[PROBLEM DETAILS] Go through the records and copy each line where the string "size" occurs.

[DATA SECTION]
[Start of section]
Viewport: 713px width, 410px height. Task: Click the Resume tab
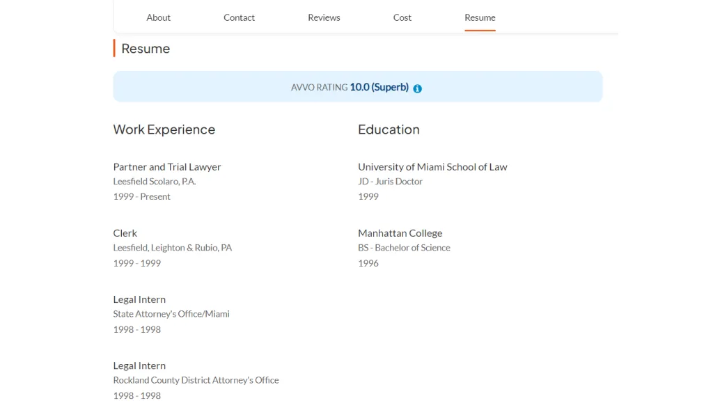(x=480, y=17)
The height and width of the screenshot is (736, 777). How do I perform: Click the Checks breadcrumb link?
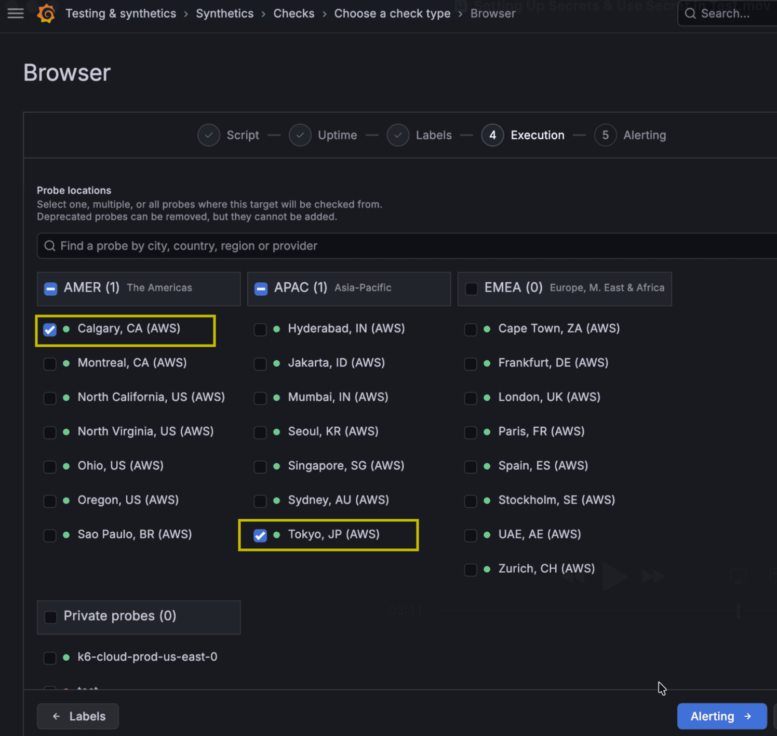tap(293, 14)
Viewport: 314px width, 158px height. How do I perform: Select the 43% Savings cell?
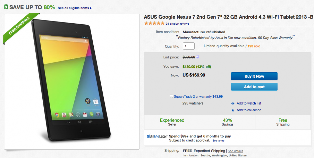point(227,122)
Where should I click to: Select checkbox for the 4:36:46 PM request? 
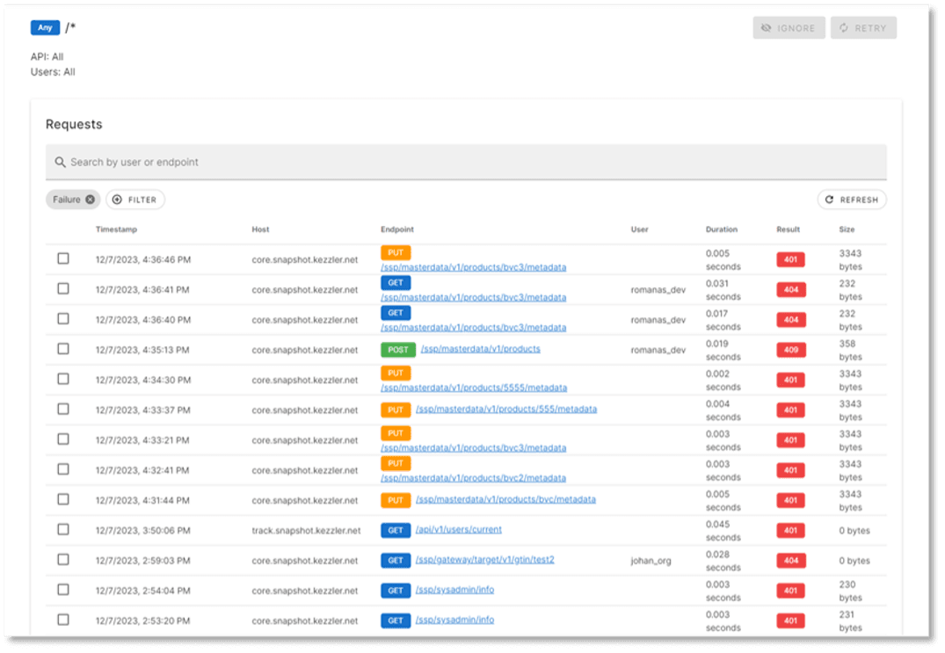(63, 258)
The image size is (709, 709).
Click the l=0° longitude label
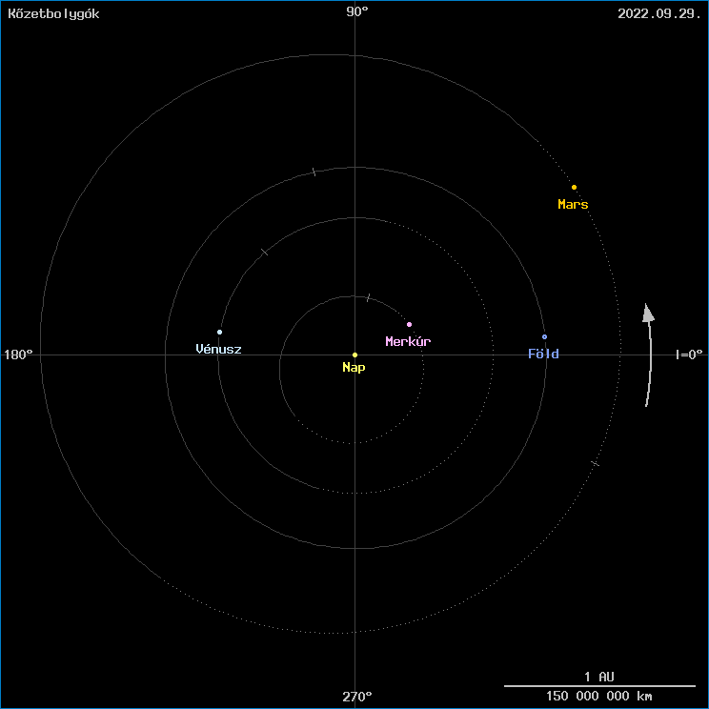click(688, 355)
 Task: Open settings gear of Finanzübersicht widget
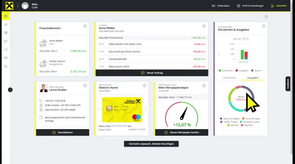pos(85,26)
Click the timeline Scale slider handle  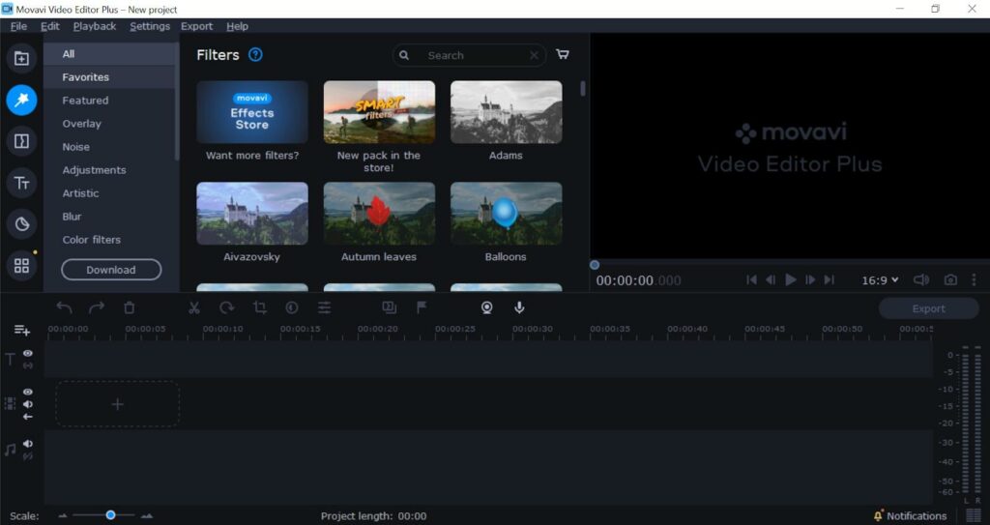pos(110,515)
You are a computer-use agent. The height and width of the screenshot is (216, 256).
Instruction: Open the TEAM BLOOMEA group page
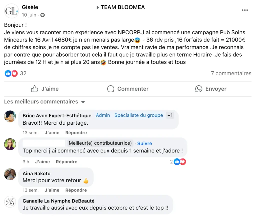tap(123, 7)
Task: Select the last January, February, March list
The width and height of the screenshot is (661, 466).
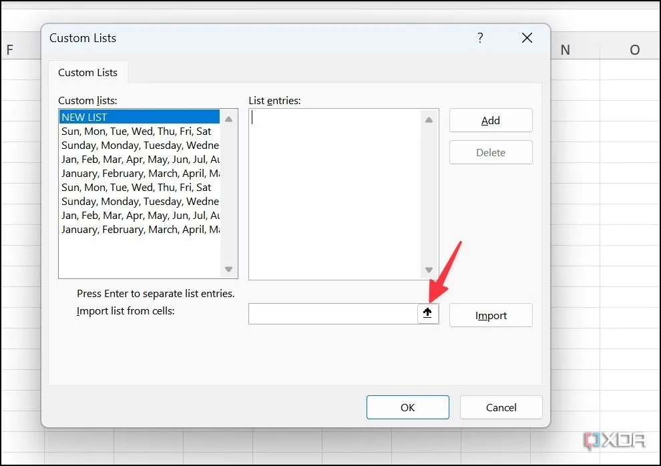Action: [x=140, y=230]

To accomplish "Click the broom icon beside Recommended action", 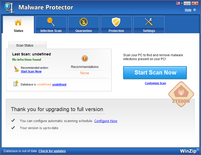I will point(16,69).
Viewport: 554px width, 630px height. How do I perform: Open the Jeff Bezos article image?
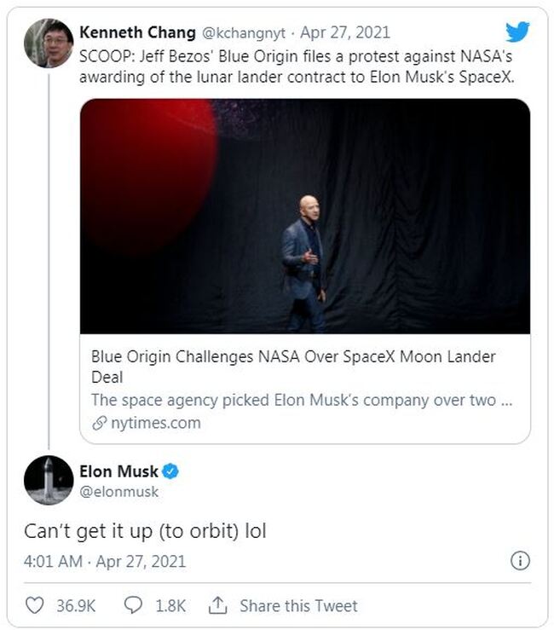pyautogui.click(x=305, y=217)
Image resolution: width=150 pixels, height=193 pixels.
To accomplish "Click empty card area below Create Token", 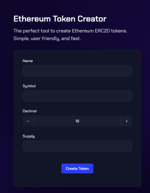I will tap(77, 180).
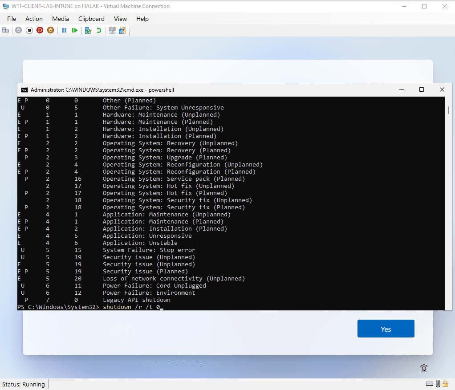Send Ctrl+Alt+Delete to the virtual machine
The height and width of the screenshot is (390, 455).
pos(5,30)
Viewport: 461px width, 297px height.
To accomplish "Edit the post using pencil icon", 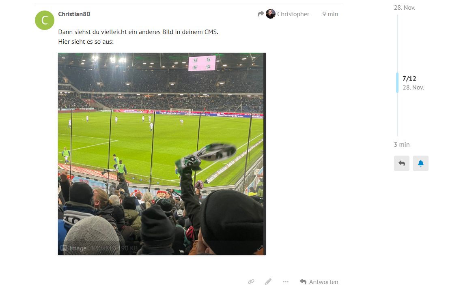I will [x=268, y=282].
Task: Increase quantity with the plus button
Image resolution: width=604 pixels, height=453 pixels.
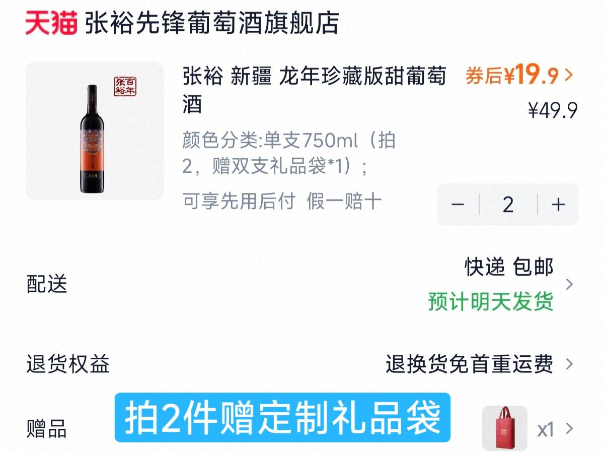Action: point(558,205)
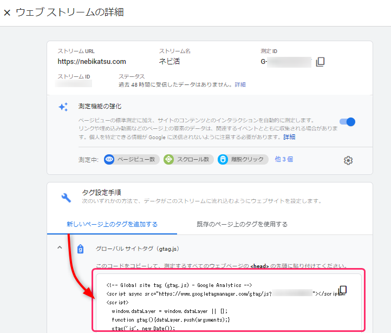
Task: Collapse the global site tag section
Action: tap(58, 248)
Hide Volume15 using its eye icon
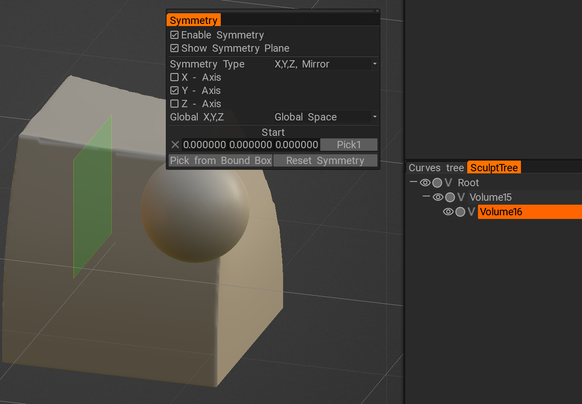Image resolution: width=582 pixels, height=404 pixels. [x=438, y=197]
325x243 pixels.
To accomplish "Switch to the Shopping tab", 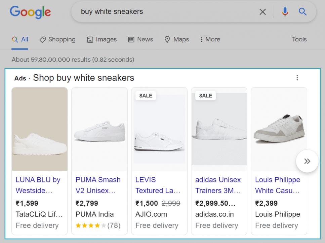I will point(57,39).
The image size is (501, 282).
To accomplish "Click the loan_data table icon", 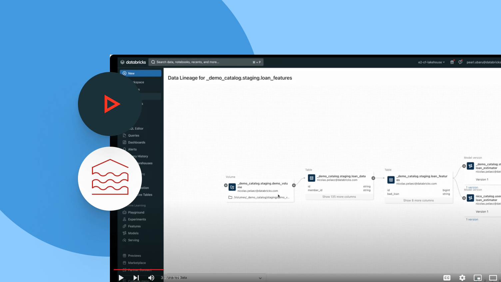I will (311, 178).
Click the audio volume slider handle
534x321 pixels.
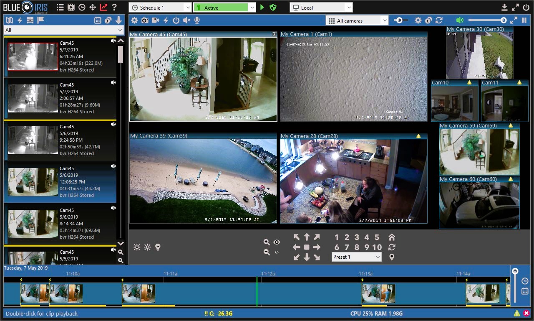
[End of section]
[YOUR RESPONSE]
The image size is (709, 709).
The image size is (501, 282).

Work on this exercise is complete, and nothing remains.